> _Tasks to carry out_
• A. According to the sermon excerpt, how long did Paul spend with the Philippians on his first visit?
• B. List every Bible reference cited in the sermon excerpt.

> _Article_
════════════════════

John, more shockingly, states, “If anyone says, “I love God,” and hates his brother, he is a liar; for he who does not love his brother whom he has seen cannot love God whom he has not seen,” (1 John 4:20).
Put a seed in rich soil, water it, give it sunshine, and it inevitably follows that it will grow. Take a sinner, put him in the rich soil of the gospel, water him with the Holy Spirit, and shine on him the love of the Father, and it inevitably follows that he will love his brothers and sisters in Christ. This isn’t a natural, worldly love that is dependent on the shared interests, backgrounds, or even time. Paul had only spent a few days with the Philippians on his first visit, and only a few months on his second, yet the church cares for Paul so deeply that they raise money to give to Paul and Epaphroditus is willing to risk his life to deliver it to him. So deeply connected in our affections for one other we should be, Paul can tell the Corinthians,“If one member suffers, all suffer together; if one member is honored, all rejoice together,” (1 Cor 12:26). The body of Christ is profoundly interconnected.
You want to live a meaningful life worthy of honor? Love the brothers and sisters around here deeply.
A Life of Self-Denial
Paul tells us of Timothy: “For I have no one like him, who will be genuinely concerned for your welfare. For they all seek their own interests, not those of Jesus Christ,” (Phil 2:20-21). After verse 20 explained that Timothy was genuinely concerned for the interests of the Philippians, it would have made sense for verse 21 to say, “For they all seek their own interests, not those of others.” But it doesn’t say that, it says, “not those of Jesus Christ.” What are the interests of Jesus Christ? Denying yourself to serve others. And “serve” is the exact right word, “But you know Timothy's proven worth, how as a son with a father he has served with me in the gospel,” (Phil 2:22).
Why does Timothy standout as so extraordinary to Paul that he wants to send him to the Philippians?
1. He will be genuinely concerned for their welfare. Timothy barely even knows the Philippians yet, but Paul is confident that Timothy will care for them well, not because he knows that he and the Philippians necessarily will have an incredible affinity for one another, but because he knows what kind of person Timothy is. He seeks the interest of Christ.
2. He doesn’t do what everyone else does. He doesn’t seek his own interests. It is normal and natural for us to put ourselves first—to serve when it is convenient, to give when we have extra, to invest time when we have it to spare. You don’t need to be regenerate to have an “appearance of godliness” (2 Tim 3:5). But it is supernatural to say to Jesus, not my priorities, but yours. Following Jesus means that we let Him set the agenda for our life. Our careers, our families, our interests, our personality types—all of it is subordinate to King Jesus.

════════════════════

> _Source data_
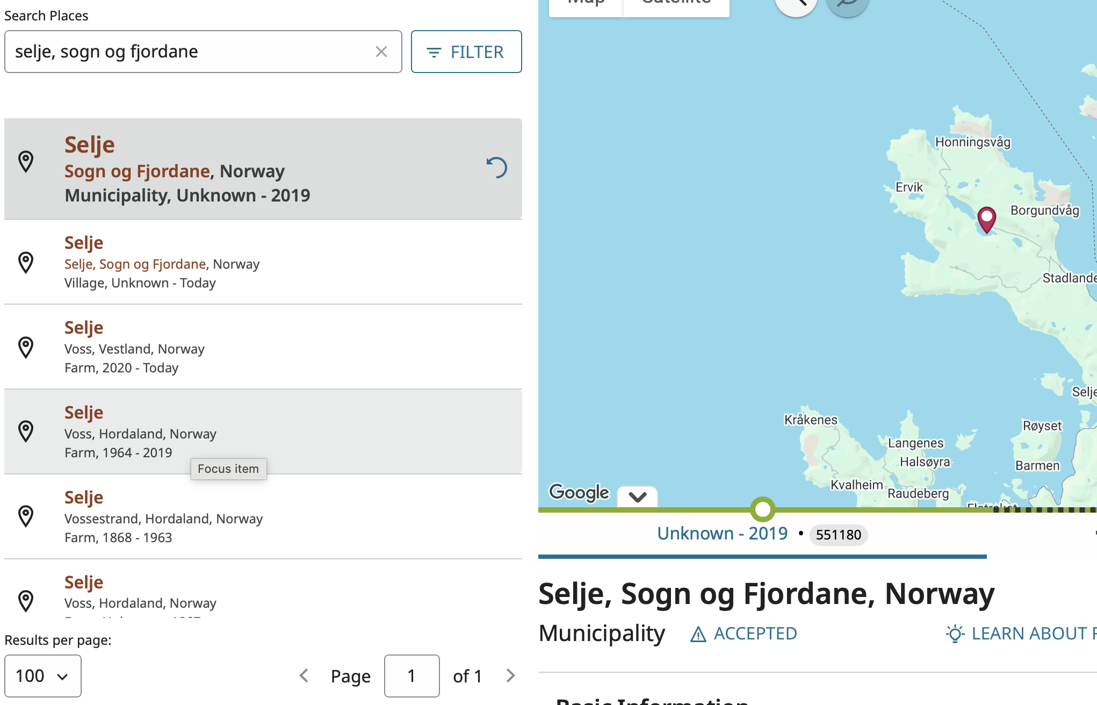
Task: Collapse the map with the chevron tab
Action: [637, 497]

════════════════════

> _Set of answers_
• A. Only a few days.

• B.
1 John 4:20
1 Cor 12:26
Phil 2:20-21
Phil 2:22
2 Tim 3:5